Below are some entries; state how many of their lines include the word "Remove" and give no more than that number.

:: Saved entries ::
※ ※ ※
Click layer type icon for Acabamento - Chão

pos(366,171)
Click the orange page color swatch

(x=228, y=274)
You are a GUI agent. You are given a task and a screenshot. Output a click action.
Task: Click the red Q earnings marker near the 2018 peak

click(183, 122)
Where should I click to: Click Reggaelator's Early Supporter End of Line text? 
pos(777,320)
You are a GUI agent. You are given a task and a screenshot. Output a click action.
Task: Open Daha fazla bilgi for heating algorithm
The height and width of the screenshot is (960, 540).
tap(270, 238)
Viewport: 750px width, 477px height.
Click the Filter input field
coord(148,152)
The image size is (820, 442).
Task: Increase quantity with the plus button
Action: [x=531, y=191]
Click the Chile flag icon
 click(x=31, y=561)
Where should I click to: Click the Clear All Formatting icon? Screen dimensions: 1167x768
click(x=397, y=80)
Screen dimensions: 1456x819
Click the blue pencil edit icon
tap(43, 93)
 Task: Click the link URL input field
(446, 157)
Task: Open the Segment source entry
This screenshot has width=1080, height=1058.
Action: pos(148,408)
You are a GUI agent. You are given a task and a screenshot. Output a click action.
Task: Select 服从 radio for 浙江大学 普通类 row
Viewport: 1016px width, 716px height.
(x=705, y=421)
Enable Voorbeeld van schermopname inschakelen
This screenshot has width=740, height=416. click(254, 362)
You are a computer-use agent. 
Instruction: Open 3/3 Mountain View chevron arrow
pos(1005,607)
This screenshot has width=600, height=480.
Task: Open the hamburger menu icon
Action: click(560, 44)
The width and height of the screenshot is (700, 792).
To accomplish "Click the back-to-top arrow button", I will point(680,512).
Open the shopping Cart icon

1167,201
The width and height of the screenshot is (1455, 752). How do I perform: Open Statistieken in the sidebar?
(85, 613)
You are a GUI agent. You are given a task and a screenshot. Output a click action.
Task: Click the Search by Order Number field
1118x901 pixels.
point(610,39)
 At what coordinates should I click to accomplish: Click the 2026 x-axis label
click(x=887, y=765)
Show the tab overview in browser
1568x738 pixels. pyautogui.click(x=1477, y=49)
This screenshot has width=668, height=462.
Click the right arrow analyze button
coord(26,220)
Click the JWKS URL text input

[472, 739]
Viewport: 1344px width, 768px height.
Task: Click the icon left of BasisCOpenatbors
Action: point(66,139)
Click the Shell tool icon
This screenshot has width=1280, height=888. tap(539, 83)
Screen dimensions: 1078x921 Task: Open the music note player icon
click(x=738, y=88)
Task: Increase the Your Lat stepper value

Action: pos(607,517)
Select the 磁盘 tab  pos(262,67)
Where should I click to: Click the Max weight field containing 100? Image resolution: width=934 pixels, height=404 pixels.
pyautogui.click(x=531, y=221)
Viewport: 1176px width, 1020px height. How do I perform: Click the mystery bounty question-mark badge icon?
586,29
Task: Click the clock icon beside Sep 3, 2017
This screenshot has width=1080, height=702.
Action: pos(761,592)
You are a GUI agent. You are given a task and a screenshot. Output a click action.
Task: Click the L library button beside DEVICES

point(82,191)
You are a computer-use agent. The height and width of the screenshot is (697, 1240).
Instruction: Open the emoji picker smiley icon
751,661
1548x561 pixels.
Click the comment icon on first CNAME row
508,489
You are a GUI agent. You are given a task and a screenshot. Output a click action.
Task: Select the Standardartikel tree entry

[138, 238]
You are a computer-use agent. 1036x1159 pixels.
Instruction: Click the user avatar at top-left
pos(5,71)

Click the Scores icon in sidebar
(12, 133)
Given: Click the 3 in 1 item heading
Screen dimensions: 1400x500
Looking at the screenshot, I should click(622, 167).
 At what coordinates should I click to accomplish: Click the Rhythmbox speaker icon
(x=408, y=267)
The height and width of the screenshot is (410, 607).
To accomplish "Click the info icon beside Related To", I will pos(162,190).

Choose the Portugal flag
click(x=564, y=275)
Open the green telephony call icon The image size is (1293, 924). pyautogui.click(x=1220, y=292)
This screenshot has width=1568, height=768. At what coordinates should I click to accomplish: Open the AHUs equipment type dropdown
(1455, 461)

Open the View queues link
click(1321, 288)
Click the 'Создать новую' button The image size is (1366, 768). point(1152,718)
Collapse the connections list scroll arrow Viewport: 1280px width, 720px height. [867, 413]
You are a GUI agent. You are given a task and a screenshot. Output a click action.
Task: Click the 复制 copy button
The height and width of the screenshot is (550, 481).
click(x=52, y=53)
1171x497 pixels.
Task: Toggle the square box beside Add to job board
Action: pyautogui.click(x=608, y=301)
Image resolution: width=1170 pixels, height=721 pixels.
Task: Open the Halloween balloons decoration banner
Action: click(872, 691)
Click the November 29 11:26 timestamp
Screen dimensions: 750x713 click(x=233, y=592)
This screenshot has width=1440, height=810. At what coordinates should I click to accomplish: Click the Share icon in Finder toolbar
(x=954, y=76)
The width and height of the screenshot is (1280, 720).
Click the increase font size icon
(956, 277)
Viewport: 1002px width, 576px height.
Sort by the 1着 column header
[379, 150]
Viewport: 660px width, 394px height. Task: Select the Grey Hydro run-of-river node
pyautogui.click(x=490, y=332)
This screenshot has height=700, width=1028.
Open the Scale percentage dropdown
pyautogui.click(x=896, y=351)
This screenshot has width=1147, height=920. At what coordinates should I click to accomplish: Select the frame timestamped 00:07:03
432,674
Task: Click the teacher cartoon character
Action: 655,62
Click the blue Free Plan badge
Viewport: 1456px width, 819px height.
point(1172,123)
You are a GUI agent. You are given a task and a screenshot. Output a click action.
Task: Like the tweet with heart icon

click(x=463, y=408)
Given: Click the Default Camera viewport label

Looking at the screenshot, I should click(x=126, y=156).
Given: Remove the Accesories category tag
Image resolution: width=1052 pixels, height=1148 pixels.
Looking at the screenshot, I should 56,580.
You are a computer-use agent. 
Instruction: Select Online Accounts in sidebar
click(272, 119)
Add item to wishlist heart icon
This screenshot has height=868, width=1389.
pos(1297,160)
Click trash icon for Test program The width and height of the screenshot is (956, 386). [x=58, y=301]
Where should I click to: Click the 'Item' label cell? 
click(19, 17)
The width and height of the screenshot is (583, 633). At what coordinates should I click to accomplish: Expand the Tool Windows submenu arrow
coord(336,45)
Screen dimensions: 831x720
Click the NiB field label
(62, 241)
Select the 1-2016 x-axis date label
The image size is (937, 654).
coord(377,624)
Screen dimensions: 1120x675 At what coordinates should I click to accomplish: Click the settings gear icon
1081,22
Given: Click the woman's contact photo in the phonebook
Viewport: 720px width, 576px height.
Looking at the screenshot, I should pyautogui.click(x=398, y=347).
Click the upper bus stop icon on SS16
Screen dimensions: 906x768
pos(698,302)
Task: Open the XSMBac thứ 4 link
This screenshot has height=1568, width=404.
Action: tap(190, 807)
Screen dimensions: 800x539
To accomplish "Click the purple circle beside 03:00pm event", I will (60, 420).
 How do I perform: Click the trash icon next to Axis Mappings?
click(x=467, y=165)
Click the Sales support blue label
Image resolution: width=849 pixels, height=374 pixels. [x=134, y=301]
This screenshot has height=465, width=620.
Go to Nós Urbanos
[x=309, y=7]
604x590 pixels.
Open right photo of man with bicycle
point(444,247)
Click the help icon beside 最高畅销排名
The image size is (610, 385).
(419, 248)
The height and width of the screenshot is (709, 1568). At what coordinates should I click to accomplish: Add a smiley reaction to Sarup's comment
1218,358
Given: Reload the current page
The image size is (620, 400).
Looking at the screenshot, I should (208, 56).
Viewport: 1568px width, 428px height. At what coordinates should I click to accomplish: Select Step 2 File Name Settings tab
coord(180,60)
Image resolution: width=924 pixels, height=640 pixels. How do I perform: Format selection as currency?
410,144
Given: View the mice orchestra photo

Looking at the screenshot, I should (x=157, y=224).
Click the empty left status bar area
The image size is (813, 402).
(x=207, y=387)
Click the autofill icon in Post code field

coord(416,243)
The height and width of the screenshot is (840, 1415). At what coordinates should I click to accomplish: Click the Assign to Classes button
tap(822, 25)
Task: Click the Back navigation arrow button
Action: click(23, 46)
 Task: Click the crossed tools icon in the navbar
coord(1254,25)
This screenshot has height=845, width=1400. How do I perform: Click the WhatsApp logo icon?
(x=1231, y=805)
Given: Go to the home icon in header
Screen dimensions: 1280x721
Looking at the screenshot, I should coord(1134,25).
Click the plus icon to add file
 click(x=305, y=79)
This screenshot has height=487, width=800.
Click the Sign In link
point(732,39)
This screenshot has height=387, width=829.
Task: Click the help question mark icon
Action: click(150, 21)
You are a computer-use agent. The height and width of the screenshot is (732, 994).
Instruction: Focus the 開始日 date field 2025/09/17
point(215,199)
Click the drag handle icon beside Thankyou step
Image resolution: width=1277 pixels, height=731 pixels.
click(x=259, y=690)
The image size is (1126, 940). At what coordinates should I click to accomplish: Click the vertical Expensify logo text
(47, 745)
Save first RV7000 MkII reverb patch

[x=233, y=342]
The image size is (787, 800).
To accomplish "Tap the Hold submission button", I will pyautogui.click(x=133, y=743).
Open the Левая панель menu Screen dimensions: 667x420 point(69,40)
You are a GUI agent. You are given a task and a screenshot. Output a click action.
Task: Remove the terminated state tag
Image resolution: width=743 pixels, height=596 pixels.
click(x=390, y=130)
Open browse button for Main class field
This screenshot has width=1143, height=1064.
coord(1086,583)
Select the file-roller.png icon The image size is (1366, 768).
※ ※ ※
:: Solution ::
2